I think most of these equilibria questions get a lot easier when you actually draw out what's going on.


p.s. Greenlake, eh?! Nice. I live on Queen Anne at the moment.

 

[SaintJude]

Mmhhm, you're right. Those 3 equations were the key. Thank you!!

 

[MT Headed]

I got the right answer with a slightly different approach.

I knew Na2SO4 was in equilibrium with Na+ and SO4(2-)
I also knew that SO4(2-) is a weak base conjugate of the weak acid HSO4-
So all these are in equilibrium. Yay.

Suddenly somebody adds NH3, a well known base.
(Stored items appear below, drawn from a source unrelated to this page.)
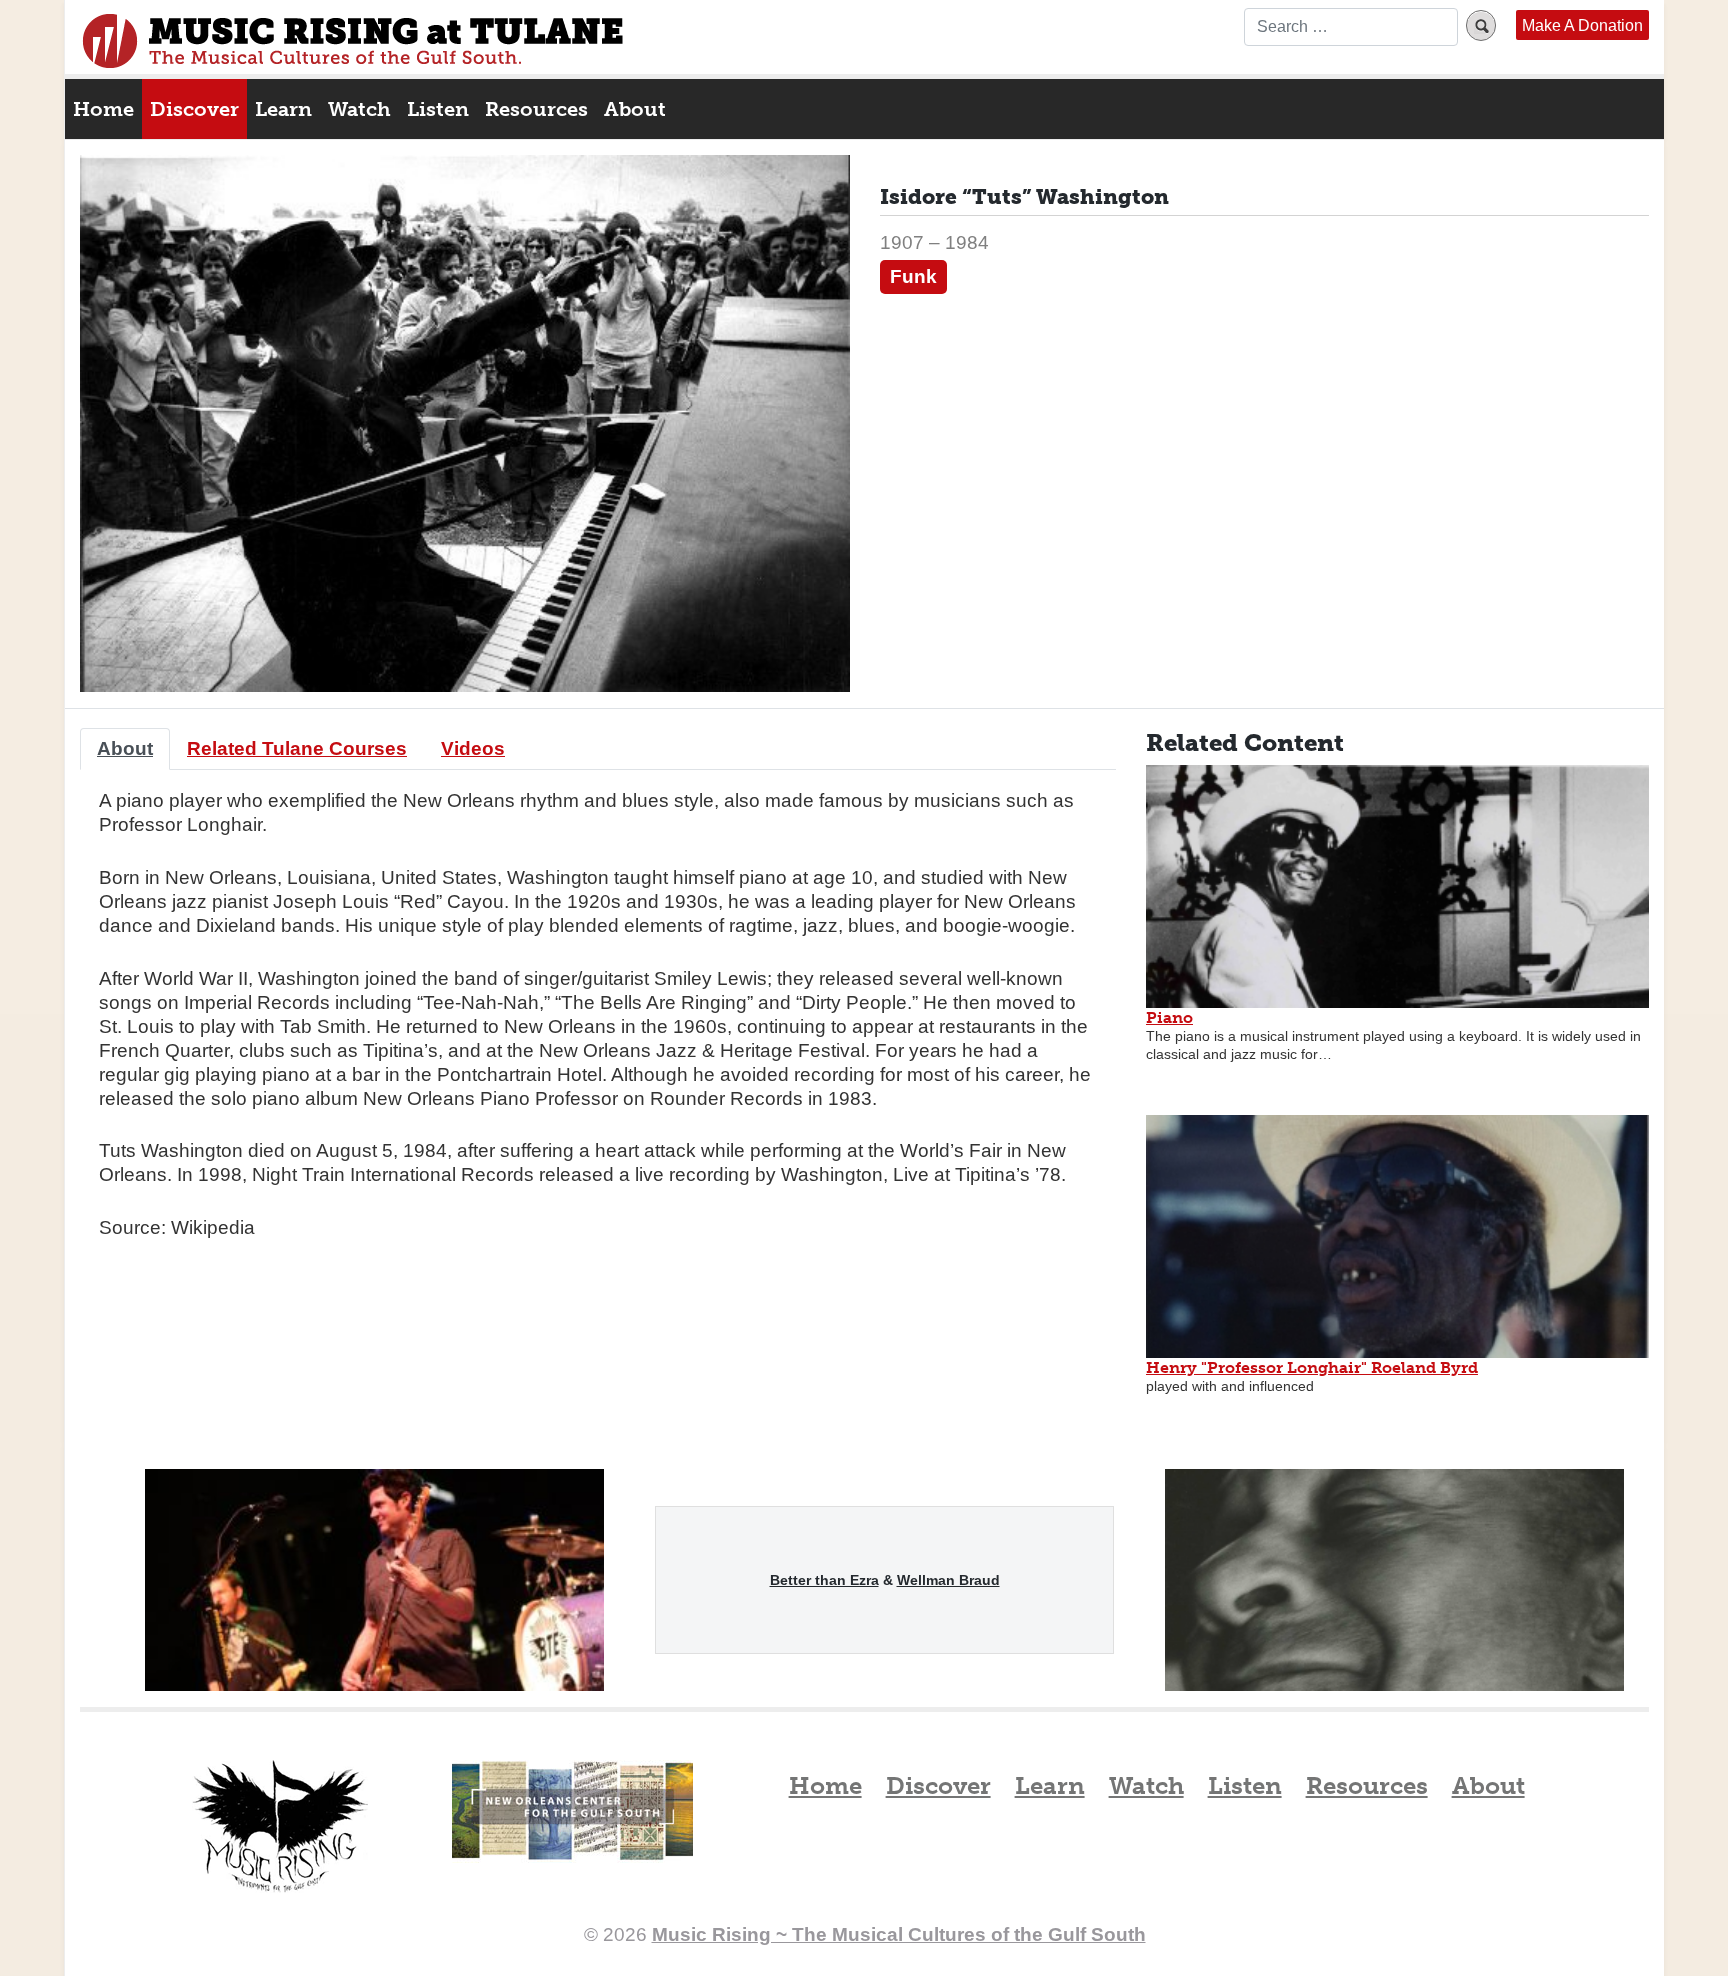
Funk (913, 276)
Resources (536, 109)
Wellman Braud (948, 1580)
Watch (359, 109)
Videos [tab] (473, 748)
What happens?
first, the base will eat available protons, shifting the
H+ SO4(2-) ---> HSO4- equilibrium to the left.
well geez, that means that suddenly we have a lot more SO4(2-) in solution.
And that will cause more precipitate.

 

[milski]

🙂

I think most of these equilibria questions get a lot easier when you actually draw out what's going on.


p.s. Greenlake, eh?! Nice. I live on Queen Anne at the moment.

Yes, writing down all that was going on would have helped. I was trying to reason through it.

PS: I can see most of the North side of Queen Anne from my window.. Look wet right now. 😛